The facebook (and original mountainproject) solution is for people to use their real names.
Another way is for people to invest something (like time or money) to be able to post.
Or a "points" system, where you accumulate points based on how much people value your posts,
and this enables you to do more things.
People with low points might have their posts hidden fairly quickly unless they get upvoted by others.
Once you have invested time/effort to accumulate points,
you might be less inclined to burn them all in an attack.
Reddit has a system like this.
Still, a determined attacker can always get through to some extent.

Similarly, there are people who enjoy testing the boundaries / rules of the moderators.
Very much like adolescents testing the limits of what their parents will allow.
So ideally there is an automated points system that limits attackers
and it does not correspond to a human moderator that the attacker enjoys testing.

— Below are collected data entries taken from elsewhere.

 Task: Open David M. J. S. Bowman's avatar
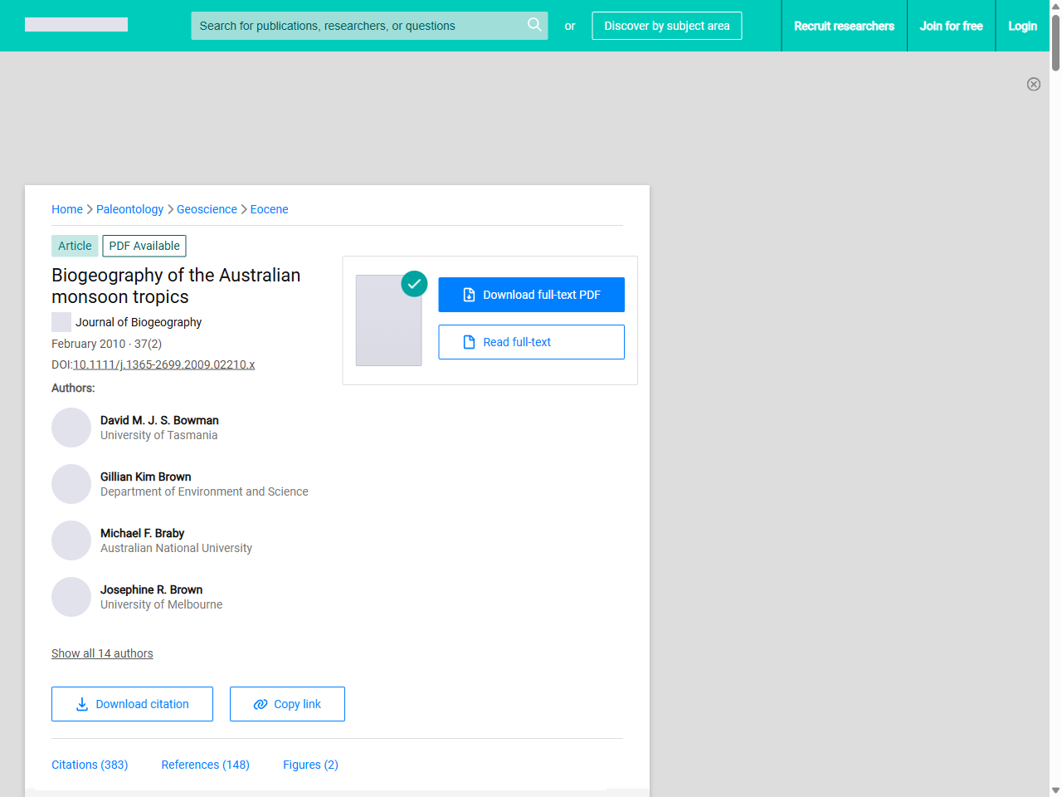click(x=71, y=427)
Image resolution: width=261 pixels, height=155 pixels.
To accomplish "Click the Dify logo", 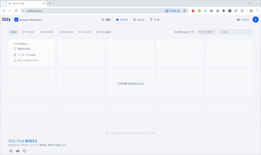I will pyautogui.click(x=6, y=20).
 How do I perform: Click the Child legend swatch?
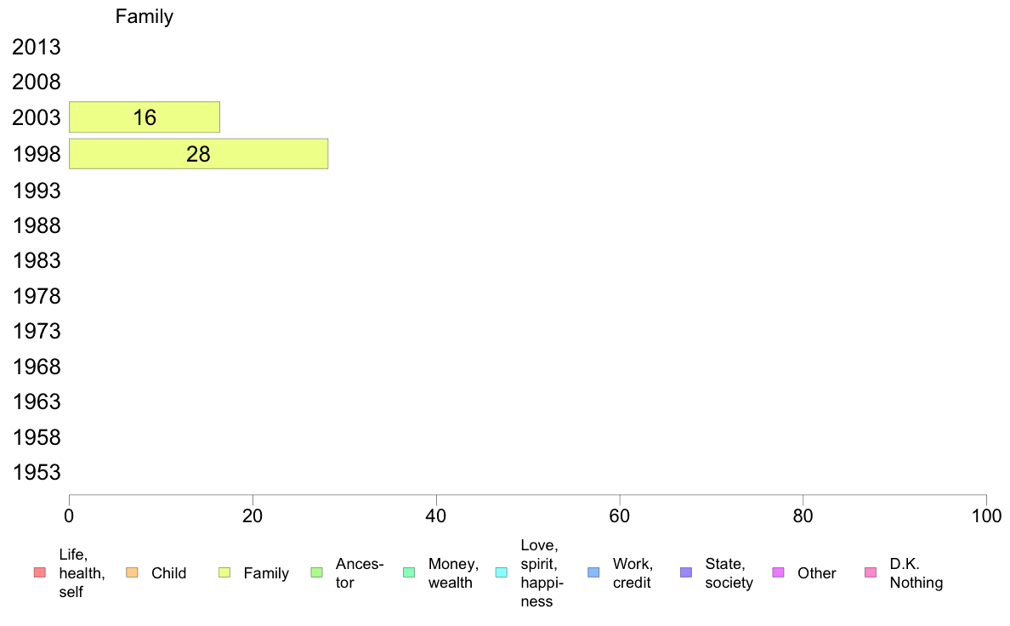pos(132,572)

It seems many of the clientele here on supertopo are former climbers,
perhaps due to injuries suffered over time.
(I am getting closer to being in this category myself.)
It seems like many people spend time on non-climbing topics / politics.
Discussing politics seems like a good way to get into negative arguments.
Some people simply enjoy a fight. It's not my thing.

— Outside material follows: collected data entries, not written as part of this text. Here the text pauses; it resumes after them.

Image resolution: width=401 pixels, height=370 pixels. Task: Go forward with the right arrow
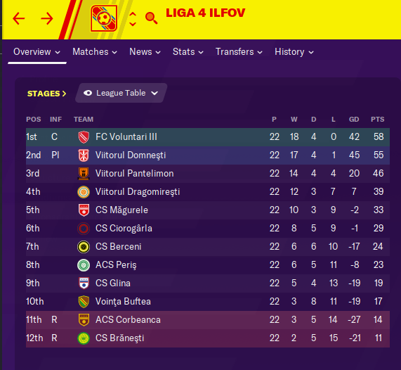[47, 18]
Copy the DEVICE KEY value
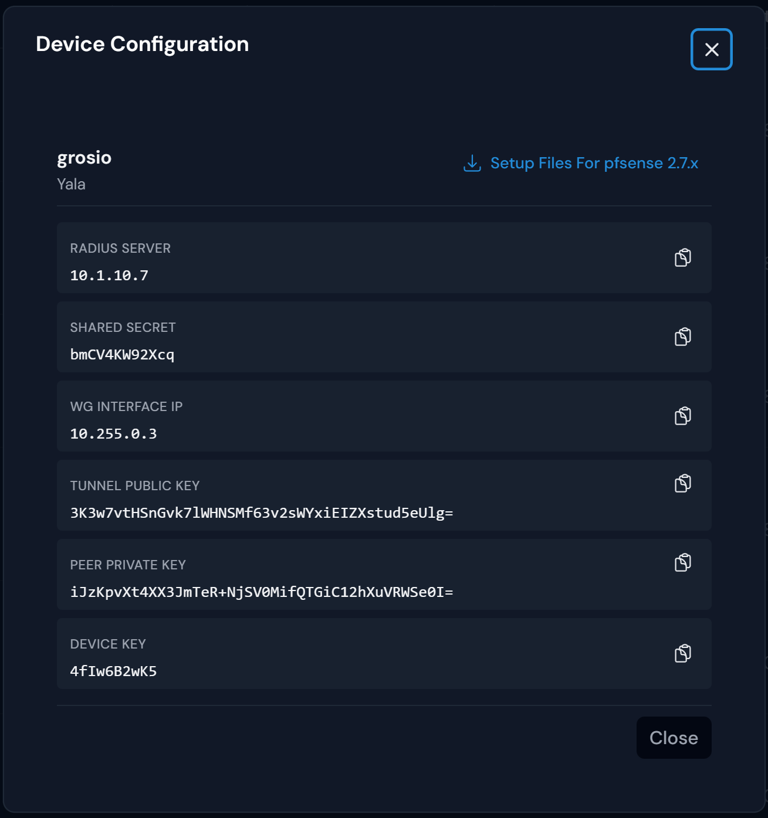 [684, 653]
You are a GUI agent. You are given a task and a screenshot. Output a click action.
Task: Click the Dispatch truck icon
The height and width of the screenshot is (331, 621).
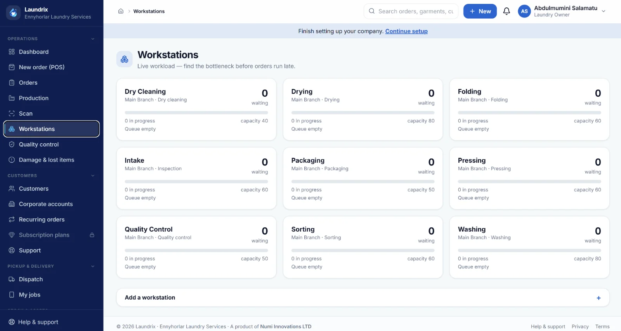[x=12, y=279]
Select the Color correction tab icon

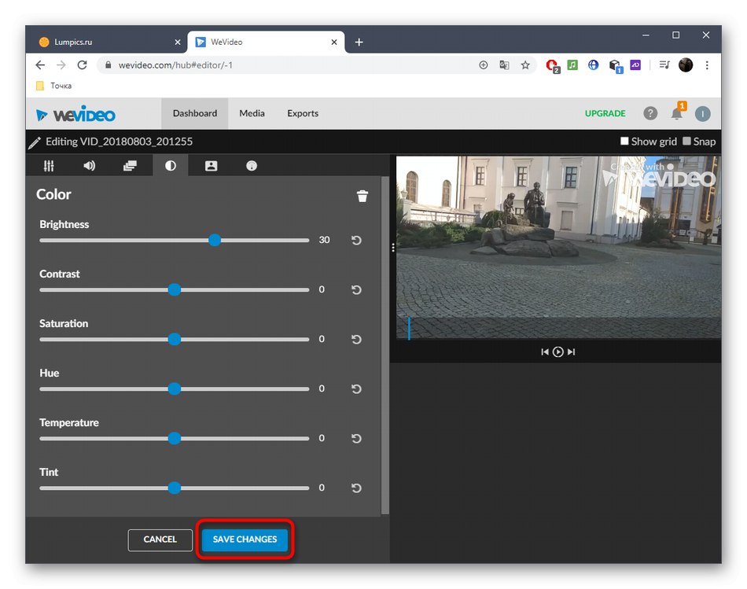point(170,165)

Personally I like to focus on climbing - cool stories / photo trip reports.
And sharing what beta I think I've gathered from climbs over the years.
MountainProject has a good format for sharing beta, as it's organized by geographic area and even climb specific.
And anyone can add climbs, which was never possible on supertopo.
So I plan to use their site for this.
burnin' vernon

climber
May 22, 2019 - 08:17pm PT
madhatter1 - spot on analysis! Check your member to member email.

The condescending asshats are merely demonstrating their ignorance of the complexities of SCALE and the kind of infrastructure necessary to handle such. It's like gym climbing versus a BIG WALL. Takes a bit more prep, planning, and money to do it safely.